Goal of the exercise
Copy out the lines of the items below word for word, leaving out the pictures.

Dataset content
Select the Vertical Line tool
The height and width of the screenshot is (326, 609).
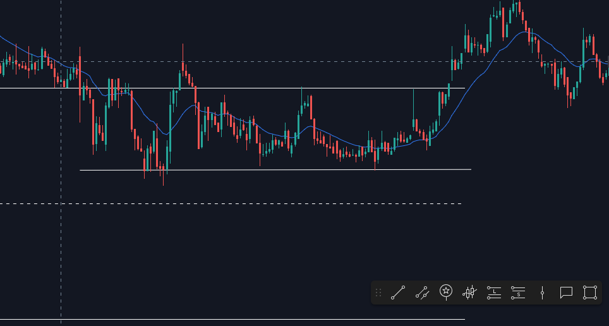[x=542, y=293]
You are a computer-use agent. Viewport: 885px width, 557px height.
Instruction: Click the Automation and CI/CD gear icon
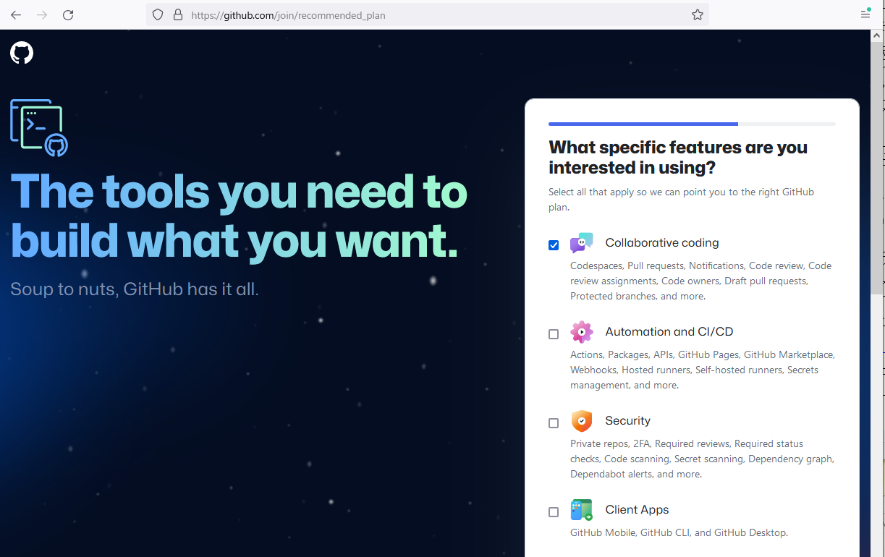click(581, 332)
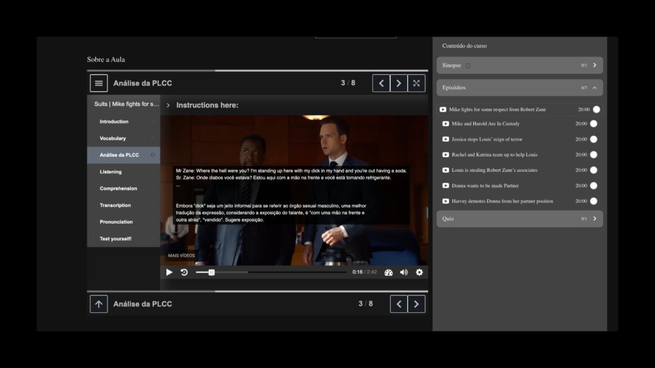Open the hamburger menu beside Análise da PLCC
The width and height of the screenshot is (655, 368).
(98, 83)
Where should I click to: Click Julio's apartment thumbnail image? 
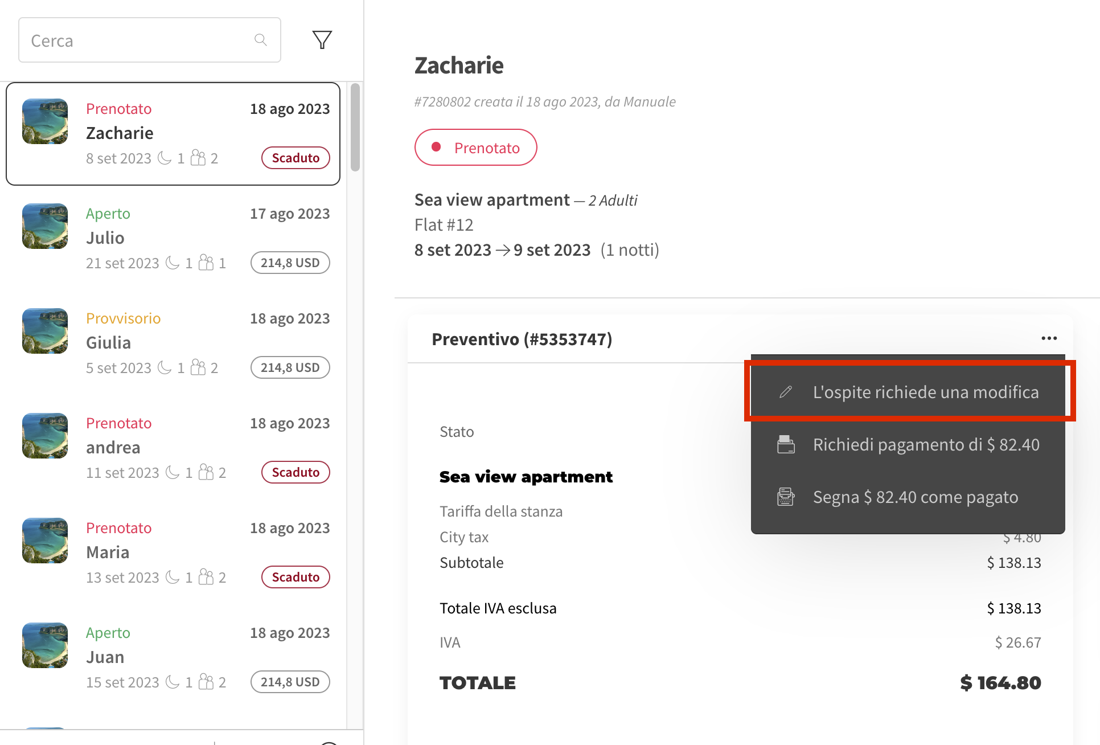pos(44,226)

Exercise result
Select the Vertical Line tool
The height and width of the screenshot is (326, 609).
[x=542, y=293]
You are a computer-use agent. Viewport: 885px width, 557px height.
Instruction: Click the Automation and CI/CD gear icon
click(581, 332)
Open the hamburger menu beside Análise da PLCC
The width and height of the screenshot is (655, 368).
(98, 83)
Where should I click to: Click Julio's apartment thumbnail image? 
pos(44,226)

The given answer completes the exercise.